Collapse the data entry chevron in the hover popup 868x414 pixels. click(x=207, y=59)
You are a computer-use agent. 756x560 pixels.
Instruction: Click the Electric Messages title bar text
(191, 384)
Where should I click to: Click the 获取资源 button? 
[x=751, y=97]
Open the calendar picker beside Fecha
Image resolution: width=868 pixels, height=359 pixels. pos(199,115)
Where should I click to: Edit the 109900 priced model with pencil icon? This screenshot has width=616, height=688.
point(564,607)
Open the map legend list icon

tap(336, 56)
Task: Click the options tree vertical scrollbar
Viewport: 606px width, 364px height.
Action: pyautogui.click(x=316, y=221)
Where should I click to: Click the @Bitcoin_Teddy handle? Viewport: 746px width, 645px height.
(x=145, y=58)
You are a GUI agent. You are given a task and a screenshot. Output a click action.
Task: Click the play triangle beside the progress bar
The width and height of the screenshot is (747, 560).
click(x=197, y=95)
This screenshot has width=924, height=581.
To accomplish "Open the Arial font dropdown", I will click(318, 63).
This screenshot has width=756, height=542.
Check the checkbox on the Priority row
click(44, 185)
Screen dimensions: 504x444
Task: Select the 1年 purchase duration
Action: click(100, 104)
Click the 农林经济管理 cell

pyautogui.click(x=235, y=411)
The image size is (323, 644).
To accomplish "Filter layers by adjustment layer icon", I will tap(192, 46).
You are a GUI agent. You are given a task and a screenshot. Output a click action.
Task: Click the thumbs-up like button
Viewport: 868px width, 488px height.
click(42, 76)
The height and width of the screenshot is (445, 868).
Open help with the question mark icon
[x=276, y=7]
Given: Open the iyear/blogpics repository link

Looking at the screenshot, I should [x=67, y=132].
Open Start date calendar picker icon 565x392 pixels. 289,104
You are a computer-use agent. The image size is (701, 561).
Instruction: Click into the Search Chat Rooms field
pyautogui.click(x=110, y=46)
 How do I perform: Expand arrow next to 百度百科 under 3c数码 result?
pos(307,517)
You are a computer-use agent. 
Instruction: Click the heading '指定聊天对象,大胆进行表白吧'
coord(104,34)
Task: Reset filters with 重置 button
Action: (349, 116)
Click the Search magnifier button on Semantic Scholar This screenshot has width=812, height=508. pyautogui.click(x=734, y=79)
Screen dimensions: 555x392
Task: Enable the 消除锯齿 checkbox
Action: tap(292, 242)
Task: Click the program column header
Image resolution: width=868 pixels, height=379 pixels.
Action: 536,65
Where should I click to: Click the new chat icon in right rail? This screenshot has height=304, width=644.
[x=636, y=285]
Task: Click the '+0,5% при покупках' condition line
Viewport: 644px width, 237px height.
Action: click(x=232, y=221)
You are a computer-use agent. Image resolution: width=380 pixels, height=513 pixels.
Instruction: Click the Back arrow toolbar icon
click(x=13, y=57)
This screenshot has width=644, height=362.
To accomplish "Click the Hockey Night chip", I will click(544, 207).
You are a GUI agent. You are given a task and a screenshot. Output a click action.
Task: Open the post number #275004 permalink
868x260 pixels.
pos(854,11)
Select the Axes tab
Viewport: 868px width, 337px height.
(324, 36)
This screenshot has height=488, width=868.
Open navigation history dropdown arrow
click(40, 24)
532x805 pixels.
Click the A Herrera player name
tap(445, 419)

EXERCISE REQUIREMENTS =
Convert every line of the listing above into a Markdown table with two columns, Row and Line, numbering the rows in order and leaving out blank lines.

SOLUTION FOR THIS EXERCISE =
| Row | Line |
|---|---|
| 1 | Collapse the data entry chevron in the hover popup 868x414 pixels. click(x=207, y=59) |
| 2 | You are a computer-use agent. 756x560 pixels. |
| 3 | Instruction: Click the Electric Messages title bar text |
| 4 | (191, 384) |
| 5 | Where should I click to: Click the 获取资源 button?  |
| 6 | [x=751, y=97] |
| 7 | Open the calendar picker beside Fecha |
| 8 | Image resolution: width=868 pixels, height=359 pixels. pos(199,115) |
| 9 | Where should I click to: Edit the 109900 priced model with pencil icon? This screenshot has width=616, height=688. |
| 10 | point(564,607) |
| 11 | Open the map legend list icon |
| 12 | tap(336, 56) |
| 13 | Task: Click the options tree vertical scrollbar |
| 14 | Viewport: 606px width, 364px height. |
| 15 | Action: pyautogui.click(x=316, y=221) |
| 16 | Where should I click to: Click the @Bitcoin_Teddy handle? Viewport: 746px width, 645px height. |
| 17 | (x=145, y=58) |
| 18 | You are a GUI agent. You are given a task and a screenshot. Output a click action. |
| 19 | Task: Click the play triangle beside the progress bar |
| 20 | The width and height of the screenshot is (747, 560). |
| 21 | click(x=197, y=95) |
| 22 | This screenshot has width=924, height=581. |
| 23 | To accomplish "Open the Arial font dropdown", I will click(318, 63). |
| 24 | This screenshot has width=756, height=542. |
| 25 | Check the checkbox on the Priority row |
| 26 | click(44, 185) |
| 27 | Screen dimensions: 504x444 |
| 28 | Task: Select the 1年 purchase duration |
| 29 | Action: click(100, 104) |
| 30 | Click the 农林经济管理 cell |
| 31 | pyautogui.click(x=235, y=411) |
| 32 | The image size is (323, 644). |
| 33 | To accomplish "Filter layers by adjustment layer icon", I will tap(192, 46). |
| 34 | You are a GUI agent. You are given a task and a screenshot. Output a click action. |
| 35 | Task: Click the thumbs-up like button |
| 36 | Viewport: 868px width, 488px height. |
| 37 | click(42, 76) |
| 38 | The height and width of the screenshot is (445, 868). |
| 39 | Open help with the question mark icon |
| 40 | [x=276, y=7] |
| 41 | Given: Open the iyear/blogpics repository link |
| 42 | Looking at the screenshot, I should [x=67, y=132]. |
| 43 | Open Start date calendar picker icon 565x392 pixels. 289,104 |
| 44 | You are a computer-use agent. The image size is (701, 561). |
| 45 | Instruction: Click into the Search Chat Rooms field |
| 46 | pyautogui.click(x=110, y=46) |
| 47 |  How do I perform: Expand arrow next to 百度百科 under 3c数码 result? |
| 48 | pos(307,517) |
| 49 | You are a computer-use agent.  |
| 50 | Instruction: Click the heading '指定聊天对象,大胆进行表白吧' |
| 51 | coord(104,34) |
| 52 | Task: Reset filters with 重置 button |
| 53 | Action: (349, 116) |
| 54 | Click the Search magnifier button on Semantic Scholar This screenshot has width=812, height=508. pyautogui.click(x=734, y=79) |
| 55 | Screen dimensions: 555x392 |
| 56 | Task: Enable the 消除锯齿 checkbox |
| 57 | Action: tap(292, 242) |
| 58 | Task: Click the program column header |
| 59 | Image resolution: width=868 pixels, height=379 pixels. |
| 60 | Action: 536,65 |
| 61 | Where should I click to: Click the new chat icon in right rail? This screenshot has height=304, width=644. |
| 62 | [x=636, y=285] |
| 63 | Task: Click the '+0,5% при покупках' condition line |
| 64 | Viewport: 644px width, 237px height. |
| 65 | Action: click(x=232, y=221) |
| 66 | You are a computer-use agent. Image resolution: width=380 pixels, height=513 pixels. |
| 67 | Instruction: Click the Back arrow toolbar icon |
| 68 | click(x=13, y=57) |
| 69 | This screenshot has width=644, height=362. |
| 70 | To accomplish "Click the Hockey Night chip", I will click(544, 207). |
| 71 | You are a GUI agent. You are given a task and a screenshot. Output a click action. |
| 72 | Task: Open the post number #275004 permalink |
| 73 | 868x260 pixels. |
| 74 | pos(854,11) |
| 75 | Select the Axes tab |
| 76 | Viewport: 868px width, 337px height. |
| 77 | (324, 36) |
| 78 | This screenshot has height=488, width=868. |
| 79 | Open navigation history dropdown arrow |
| 80 | click(40, 24) |
| 81 | 532x805 pixels. |
| 82 | Click the A Herrera player name |
| 83 | tap(445, 419) |